The battle of the sexes continues to rage — right down to the level of our genes.
A gene has now been discovered that, when mutated, turns girls into boys. The finding advances, but also complicates, our understanding of how sex is determined by our genes.
In people, almost all men carry two different sex chromosomes (XY) and women are XX. But there are some (extremely rare) exceptions to this rule. It is possible to have XX men, for example.
This female-to-male sex reversal almost always happens when a certain gene called SRY, usually carried on the Y chromosome, accidentally ends up on the X chromosome inherited from the father.
Other genes have been found to muddle up sexual identity, making the resulting child neither fully male nor fully female. But in most cases of anatomically complete XX men — who have functional testes, but without a Y are infertile — SRY is involved. For this reason, it has long been called the gene that defines 'maleness'.1
But now Giovanna Camerino of the University of Pavia in Italy and colleagues have found another gene that is equally important to the process.
In the family
The team studied a family in which four brothers were each XX. None carried the 'male' SRY gene. Instead, the team reports in Nature Genetics2, they each have a mutation in a gene called RSPO1.

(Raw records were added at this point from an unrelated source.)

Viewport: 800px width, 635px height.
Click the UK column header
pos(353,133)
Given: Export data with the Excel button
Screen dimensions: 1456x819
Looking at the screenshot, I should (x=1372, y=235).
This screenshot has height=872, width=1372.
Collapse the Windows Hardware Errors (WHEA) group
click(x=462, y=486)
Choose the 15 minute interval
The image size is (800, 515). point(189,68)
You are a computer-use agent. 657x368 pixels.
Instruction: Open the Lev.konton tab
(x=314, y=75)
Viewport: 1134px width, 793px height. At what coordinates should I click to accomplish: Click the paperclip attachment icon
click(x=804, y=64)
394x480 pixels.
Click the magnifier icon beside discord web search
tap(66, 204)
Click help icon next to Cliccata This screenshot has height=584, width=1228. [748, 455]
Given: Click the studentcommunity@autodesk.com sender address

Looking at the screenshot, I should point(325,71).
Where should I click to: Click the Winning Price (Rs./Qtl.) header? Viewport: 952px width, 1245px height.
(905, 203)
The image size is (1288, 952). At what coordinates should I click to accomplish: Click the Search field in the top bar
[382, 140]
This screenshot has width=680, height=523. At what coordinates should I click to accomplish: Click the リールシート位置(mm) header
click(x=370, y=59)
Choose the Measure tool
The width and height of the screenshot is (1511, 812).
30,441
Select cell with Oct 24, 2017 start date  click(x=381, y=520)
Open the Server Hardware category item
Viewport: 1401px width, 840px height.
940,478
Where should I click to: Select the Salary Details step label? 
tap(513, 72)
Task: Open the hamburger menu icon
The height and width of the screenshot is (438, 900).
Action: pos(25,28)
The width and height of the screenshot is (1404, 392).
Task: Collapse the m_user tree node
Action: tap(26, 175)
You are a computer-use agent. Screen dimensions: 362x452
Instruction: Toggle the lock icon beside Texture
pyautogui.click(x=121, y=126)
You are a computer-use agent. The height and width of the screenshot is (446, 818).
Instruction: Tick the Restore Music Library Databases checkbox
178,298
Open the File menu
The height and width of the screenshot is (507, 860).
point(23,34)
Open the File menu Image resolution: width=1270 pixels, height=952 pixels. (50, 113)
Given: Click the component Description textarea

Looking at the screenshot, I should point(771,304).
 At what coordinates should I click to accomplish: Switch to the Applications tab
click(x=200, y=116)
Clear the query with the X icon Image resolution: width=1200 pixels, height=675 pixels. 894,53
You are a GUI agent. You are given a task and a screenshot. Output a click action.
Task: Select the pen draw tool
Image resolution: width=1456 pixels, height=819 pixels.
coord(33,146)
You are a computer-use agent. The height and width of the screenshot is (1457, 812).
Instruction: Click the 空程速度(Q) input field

It seems that sex is determined in humans by a cascade of genes. At a crucial junction in this process lies a gene called SOX9, which in males is switched on by SRY, causing testis development. In females, the researchers now suggest, SOX9 might be typically switched off by RSPO1, which, via other genes in the cascade, leads to the development of ovaries. In the brothers, it seems the mutated RSPO1 gene could not fulfil its switching-off role, leaving SOX9 on and leading to male development.
This theory fits with animal studies: mice with two X chromosomes that have their SOX9 expression turned back on form testes.3
Active turn on
The idea stands in contrast to previous theories that said that female development was basically the default that happens in the absence of genes to direct maleness. "What is really important is that suppression of male and induction of female development is an active process," says Andreas Schedl of INSERM, the French National Institute of Health and Medical Research in Nice, who is a co-author on the paper. "RSPO1 clearly plays a key role in this process." The identification of this gene, he says, may be as important to the field as the identification of SRY.
RSPO1 encodes for a protein that is something of a multi-tasker — as well as being a key player in the sex-determining pathway, it also causes all the males in this family to suffer from a skin-thickening condition, and predisposes them to skin cancer. Understanding how it does this might help researchers to confirm its exact role in sex determination.
The next step, say the researchers, is to find out what happens when the RSOP1 gene is knocked out of mice.